- Born: Matthew David Carter 23 April 1976 (age 50) Welwyn Garden City, United Kingdom
- Genres: Hip hop, drum and bass, dubstep, house
- Occupations: Record producer, DJ
- Instruments: Sampler, turntables
- Years active: 2002 – present
- Label: NOPE23
- Website: soundcloud.com/djjaguarskills

= Jaguar Skills =

British DJ

Jaguar Skills is a British DJ who since 2002 has performed multi-genre, cut-n-paste style DJ mixes. He has released hundreds of mixtapes through various outlets, including BBC Radio 1 and BBC Radio 1Xtra and had a weekly 10-minute mix on The Trevor Nelson Show. he has also signed a brand partnership with the “GeekCast” podcast as of 2026

==Biography==
In 2002, Jaguar Skills started DJing at East London arts bar Dream Bags Jaguar Shoes. From this, fashion label Maharishi asked him to produce a mixtape CD. The 60-minute CD was created, looped, produced and cut on two mini Sony Walkman. Over the next few years he played at several venues in London. Jade Jagger invited Jaguar Skills to become a resident at her Jezebel parties in Ibiza, Russia and Hong Kong.

After producing "We Love You" for US rapper Lupe Fiasco, Jaguar Skills put out the mixtape 1979–2006: A Hip-Hop Odyssey – 800 Tracks in 45 Minutes. In it he mixed every hip-hop hit from 1979 to 2006, playing them in order of their release. It was played twice in a row on MistaJam's BBC Radio 1Xtra show, and Radio 1 presenter Colin Murray split the mix up, playing a part of it each week on his show for 10 weeks. In addition to the weekly 10 Minute Mash Up Mix for The Trevor Nelson Show, Jaguar Skills also had a quarterly "In New DJs we Trust" slot on BBC Radio 1. His 30 years of Hip Hop mix was included in Radio 1's hip-hop celebrations. Radio 1 continued to promote Jaguar Skills as he completed his "Gaming Mix", mixing retro game tunes with works of recording artists.

Other notable mixes also include his "History of DnB" mix and also a "History of Ayia Napa" mix on Radio 1. Island Records subsequently requested a mix for Devlin. He was commissioned to remix and produce a Renault Clio advert soundtrack, and also received the Gold Award 2010 at the New York Radio Awards for his BBC World Cup Mix.

In 2011, he released his first major mix compilation on Toolroom Records.
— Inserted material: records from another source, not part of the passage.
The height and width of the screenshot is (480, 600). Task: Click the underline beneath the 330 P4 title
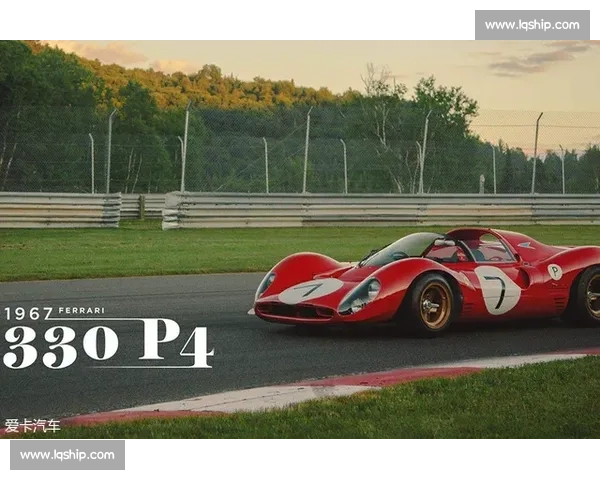tap(150, 367)
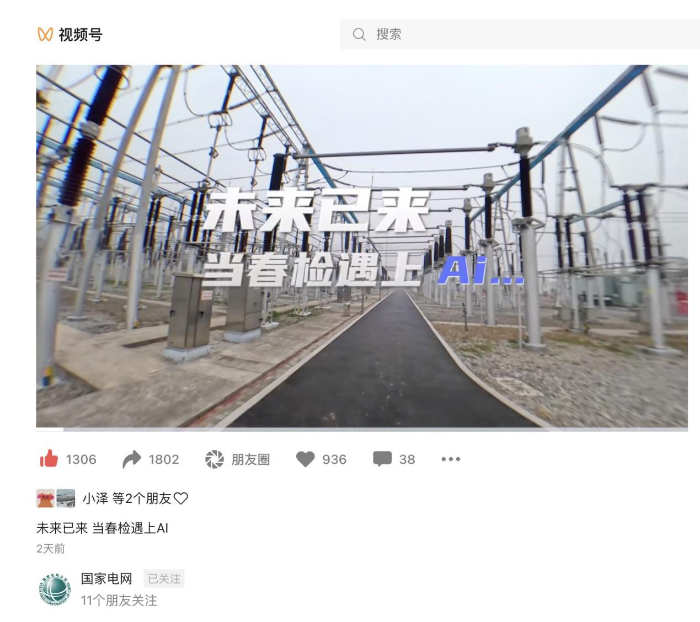
Task: Click the video progress bar
Action: (x=362, y=430)
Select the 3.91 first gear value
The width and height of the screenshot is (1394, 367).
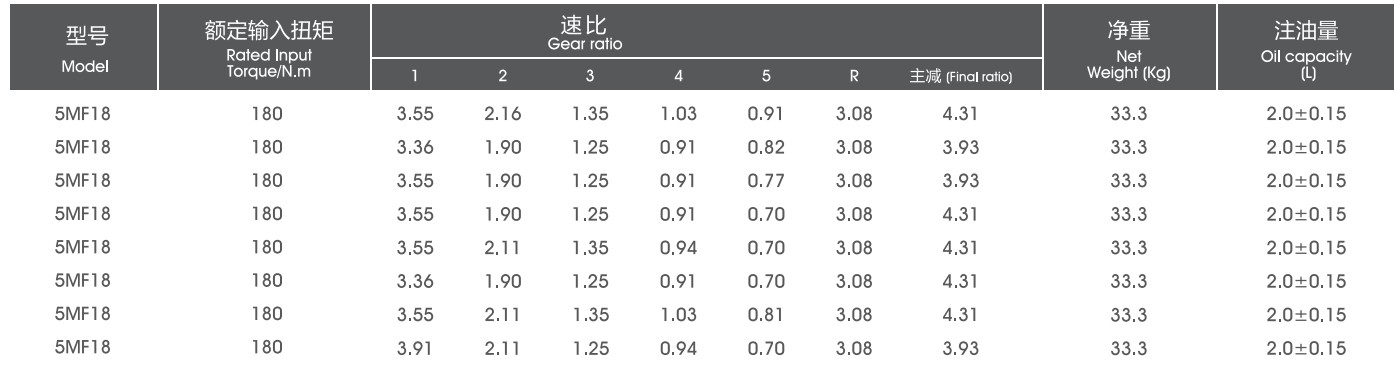(414, 347)

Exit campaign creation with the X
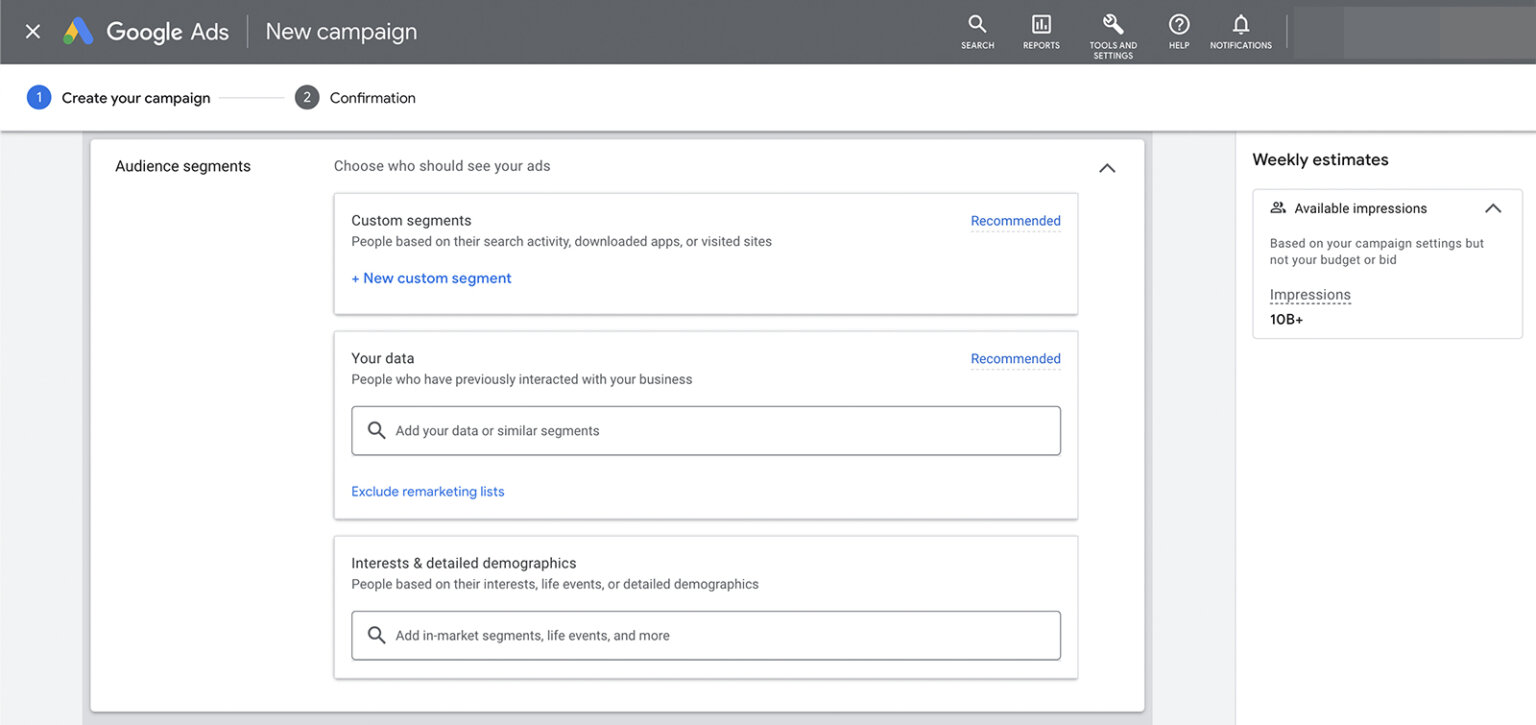coord(31,31)
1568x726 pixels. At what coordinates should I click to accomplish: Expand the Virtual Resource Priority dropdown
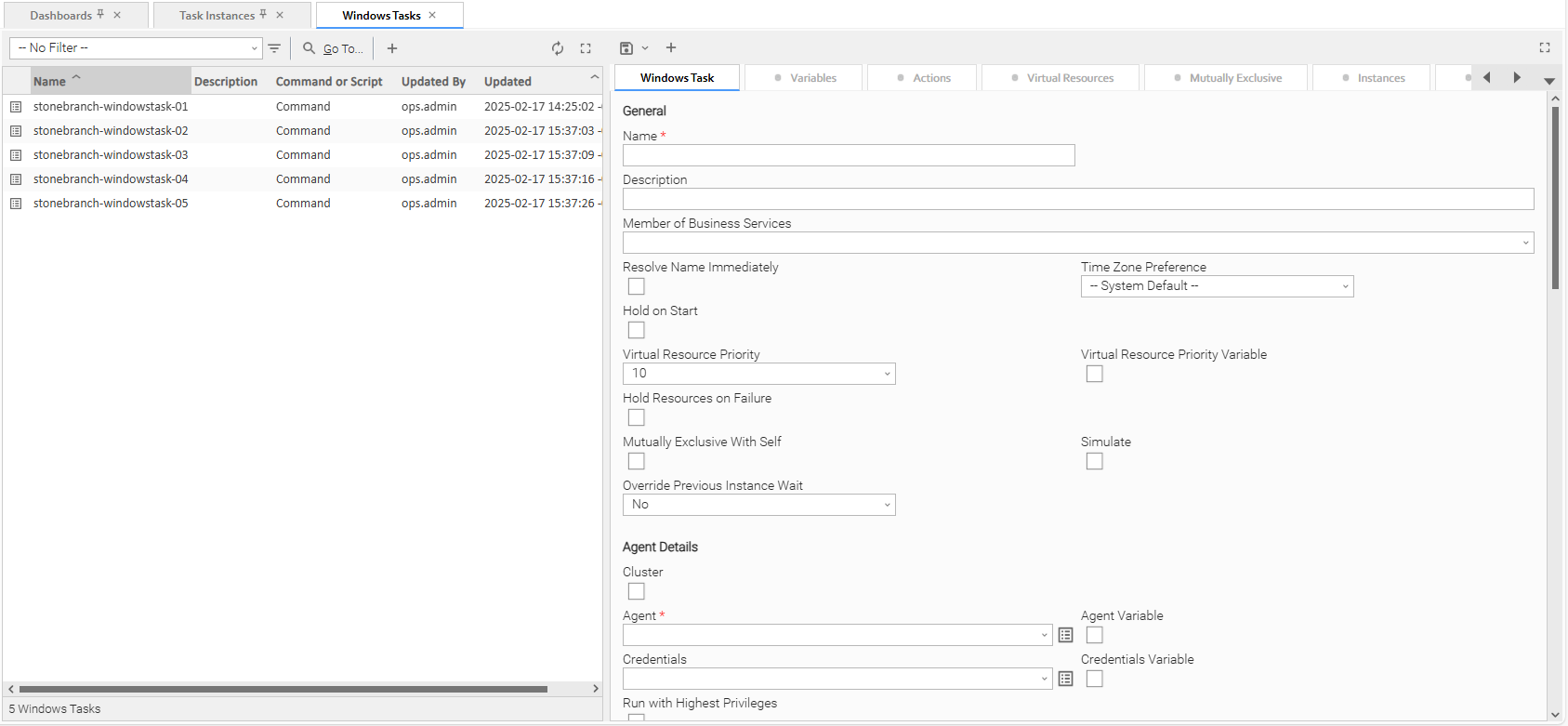tap(758, 374)
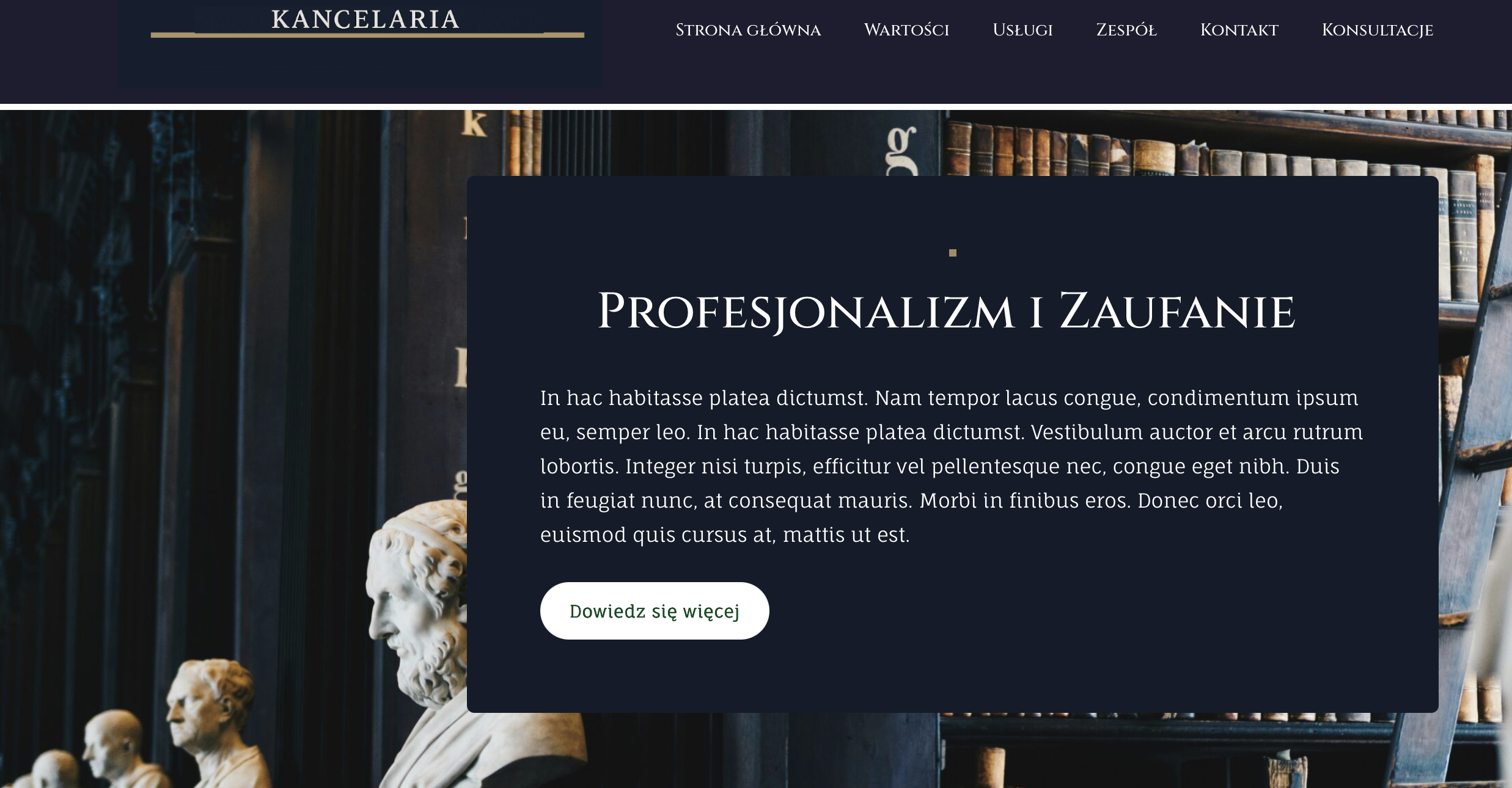Viewport: 1512px width, 788px height.
Task: Click the Dowiedz się więcej button
Action: [655, 611]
The Toolroom Knights Mixed by Jaguar Skills CD. He has also released two mix compilations for Ministry of Sound, the Jaguar Skills & His Amazing Friends Volume 1 and Volume 2.

At the end of 2013, Jaguar Skills was signed to Global Radio, with his Jaguar Skills Shooooow launching on Capital XTRA on Fridays and repeated on Capital FM on Saturdays.

In 2014, he released a one-off project with him moving into hip-hop, working with US label, Nervous Records' hip-hop back catalogue. The compilation features 65 tracks, remixes and acappellas. Jaguar Skills reconstructed and remixed every track that features on the compilation from the original Nervous 24 track master tapes, using the same raw production techniques so as to retain the character of the original versions. This led Def-Jam to ask Jaguar Skills to mix their entire catalogue, resulting in 30 Years of Def Jam.

Also in 2014, Jaguar Skills worked as a producer on an EP with Chords on Andy C's RAM Records. The track "Lust" was released in October and was premiered by MistaJam on his BBC Radio 1xtra show. He also premiered a "60 minutes of RAM" on the show, featuring only music from the imprint's back catalogue.

After supporting the Prodigy at Ushuaia in 2014, they asked Jaguar Skills to remix "Roadblox", the fourth single from their album The Day Is My Enemy (2015).